There is absolutely no escape from the fact that the motor truck ran the automobile out of the highway, in violation of law, at the very time and place where the automobile struck and killed the deceaseds. No intelligent and honest jury could possibly reach any other conclusion or verdict. It is impossible to reason away from the fact, conclusively established by this testimony, that the motor truck did then and there actually run the automobile out of the highway, in violation of law, and that while Miles, the driver of the automobile, was then and there acting in the emergency disclosed by this evidence, in an effort to save himself and his mother, his automobile struck and injured and killed the deceaseds, and the liability of the appellant is absolute.
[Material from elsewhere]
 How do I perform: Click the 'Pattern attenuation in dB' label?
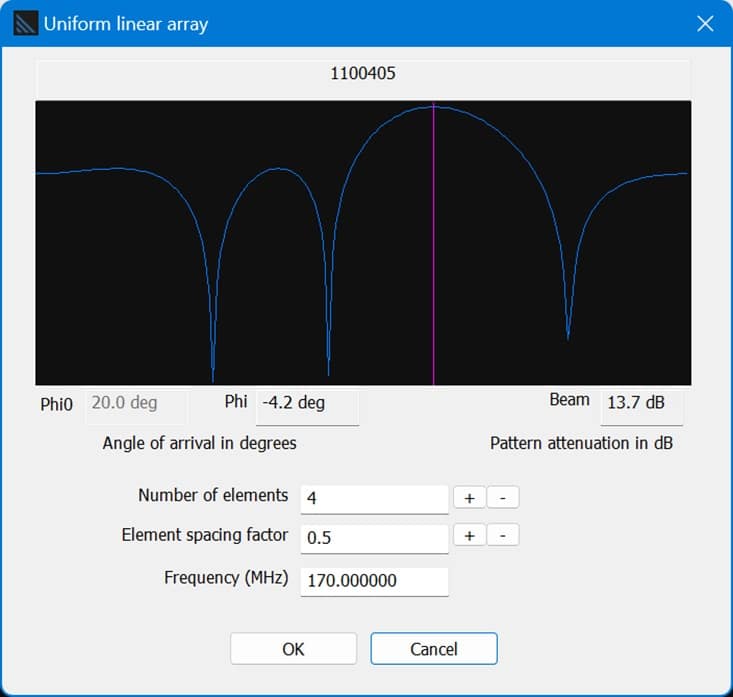581,443
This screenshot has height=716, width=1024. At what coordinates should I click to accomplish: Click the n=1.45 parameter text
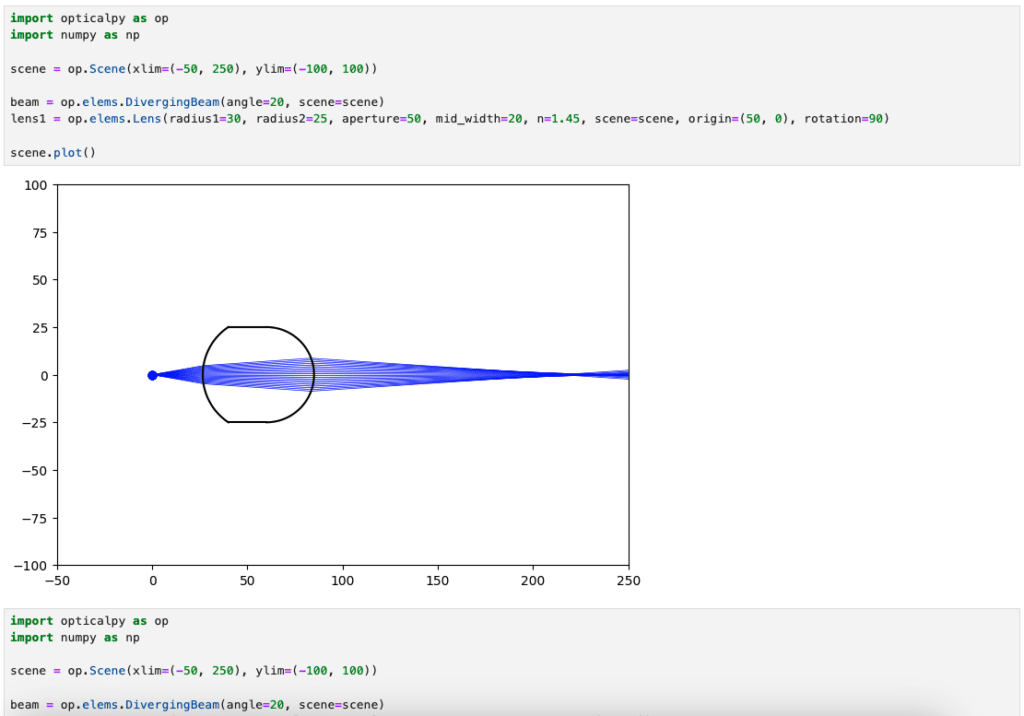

The appellees were entitled to a peremptory instruction against the appellant on the question of liability.

The case at bar is one in which the highway was perfectly straight for a long distance with an unobstructed view and with no natural obstructions in the way of motor vehicle travel on either side, and with ten feet of pavement on each side, on which to travel, and the proof in the case shows that the drivers of the motor trucks saw the pedestrians and the automobile on the highway proceeding south, before the injury, and death of the deceaseds and in ample time for said motor trucks to turn back on their right side of the highway before meeting said pedestrians and said automobile, with no obstructions of any sort in the way to prevent them from turning back to their right hand side of said highway, where the law required them to be, and on this state of facts it is respectfully submitted that the driver of the automobile did have the right to assume that these motor trucks would seasonably or reasonably turn back on his proper right hand side of the highway.

2 Blashfield Cyc. Automobile Law and Practice, Perm. Ed., par. 919, page 60.

A motorist has a right to assume that the driver of a vehicle coming from the opposite direction will obey the law, and to act upon such assumption in determining his own manner of using the road.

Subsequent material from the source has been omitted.